Propagating the errors of initial forest variables through stand- and tree-level growth simulators

Abstract

Developments in the field of remote sensing have led to various cost-efficient forest inventory methods at different levels of detail. Remote-sensing techniques such as airborne laser scanning (ALS) and digital photogrammetry are becoming feasible alternatives for providing data for forest planning. Forest-planning systems are used to determine the future harvests and silvicultural operations. Input data errors affect the forest growth projections and these effects are dependent on the magnitude of the error.
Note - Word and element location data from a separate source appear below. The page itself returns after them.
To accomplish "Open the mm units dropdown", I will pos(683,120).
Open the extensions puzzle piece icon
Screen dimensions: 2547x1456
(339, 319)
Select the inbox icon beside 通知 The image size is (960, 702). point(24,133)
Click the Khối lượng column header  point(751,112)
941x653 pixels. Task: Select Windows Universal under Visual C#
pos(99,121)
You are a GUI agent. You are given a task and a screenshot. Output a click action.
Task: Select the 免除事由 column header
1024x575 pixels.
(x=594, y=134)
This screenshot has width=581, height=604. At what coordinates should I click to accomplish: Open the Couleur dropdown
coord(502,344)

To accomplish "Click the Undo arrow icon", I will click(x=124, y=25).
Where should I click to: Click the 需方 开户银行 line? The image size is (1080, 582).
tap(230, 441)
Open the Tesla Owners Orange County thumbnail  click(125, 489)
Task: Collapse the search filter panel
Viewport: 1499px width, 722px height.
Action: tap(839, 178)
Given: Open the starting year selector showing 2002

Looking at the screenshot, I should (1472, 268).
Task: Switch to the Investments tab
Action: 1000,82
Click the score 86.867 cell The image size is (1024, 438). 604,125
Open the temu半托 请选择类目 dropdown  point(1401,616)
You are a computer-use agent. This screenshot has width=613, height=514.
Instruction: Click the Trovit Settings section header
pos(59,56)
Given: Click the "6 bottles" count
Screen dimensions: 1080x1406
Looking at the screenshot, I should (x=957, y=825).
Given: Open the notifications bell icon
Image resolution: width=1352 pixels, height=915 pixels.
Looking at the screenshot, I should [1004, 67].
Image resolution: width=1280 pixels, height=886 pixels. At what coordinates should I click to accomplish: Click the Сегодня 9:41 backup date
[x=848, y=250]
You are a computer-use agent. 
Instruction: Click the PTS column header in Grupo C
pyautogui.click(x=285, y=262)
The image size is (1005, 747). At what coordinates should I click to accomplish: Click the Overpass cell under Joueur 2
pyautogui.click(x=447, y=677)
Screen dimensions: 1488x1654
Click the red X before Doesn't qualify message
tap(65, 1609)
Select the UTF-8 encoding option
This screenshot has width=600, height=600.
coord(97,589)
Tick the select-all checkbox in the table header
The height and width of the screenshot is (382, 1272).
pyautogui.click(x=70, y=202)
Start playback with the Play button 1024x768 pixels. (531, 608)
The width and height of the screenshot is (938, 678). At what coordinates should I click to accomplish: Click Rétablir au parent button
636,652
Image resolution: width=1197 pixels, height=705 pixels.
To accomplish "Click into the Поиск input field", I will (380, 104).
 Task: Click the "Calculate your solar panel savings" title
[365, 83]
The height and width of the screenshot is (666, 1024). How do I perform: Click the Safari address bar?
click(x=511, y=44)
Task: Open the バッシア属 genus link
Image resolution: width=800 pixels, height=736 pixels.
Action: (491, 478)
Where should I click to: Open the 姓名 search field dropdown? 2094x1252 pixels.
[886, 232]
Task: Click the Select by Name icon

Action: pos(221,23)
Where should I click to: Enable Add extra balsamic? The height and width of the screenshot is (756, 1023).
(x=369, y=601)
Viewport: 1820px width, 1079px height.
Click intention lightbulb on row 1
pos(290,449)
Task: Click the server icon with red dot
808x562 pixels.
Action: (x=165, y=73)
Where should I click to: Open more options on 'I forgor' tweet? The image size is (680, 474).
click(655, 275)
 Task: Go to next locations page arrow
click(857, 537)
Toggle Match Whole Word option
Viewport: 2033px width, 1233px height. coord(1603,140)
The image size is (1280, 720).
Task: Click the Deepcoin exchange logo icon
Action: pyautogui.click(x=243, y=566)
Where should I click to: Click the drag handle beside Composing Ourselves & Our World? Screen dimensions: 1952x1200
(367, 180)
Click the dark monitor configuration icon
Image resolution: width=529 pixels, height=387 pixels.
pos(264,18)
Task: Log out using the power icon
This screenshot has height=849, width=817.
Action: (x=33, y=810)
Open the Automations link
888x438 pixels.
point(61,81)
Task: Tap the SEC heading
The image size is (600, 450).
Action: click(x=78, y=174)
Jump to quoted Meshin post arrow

Our objective in this study was to determine how the errors typical to different inventory methods affect forest growth projections at individual stand level during a planning period of 30 years. Another objective was to examine how the errors in input data behave when different types of growth simulators are used. The inventory methods we compared in this study were stand-wise field inventory and single-tree ALS. To study the differences between growth models, we compared two forest simulators consisting of either distance-independent tree-level models or stand-level models. The data in this study covered a 2,000-ha forest area in southern Finland, including 240 sample plots with individually measured trees. The analysis was conducted with Monte Carlo simulations. The results show that the tree-level simulator is less sensitive to errors in the input data and that by using single-tree ALS data, more precise growth projections can be obtained than using stand-wise field inventory data.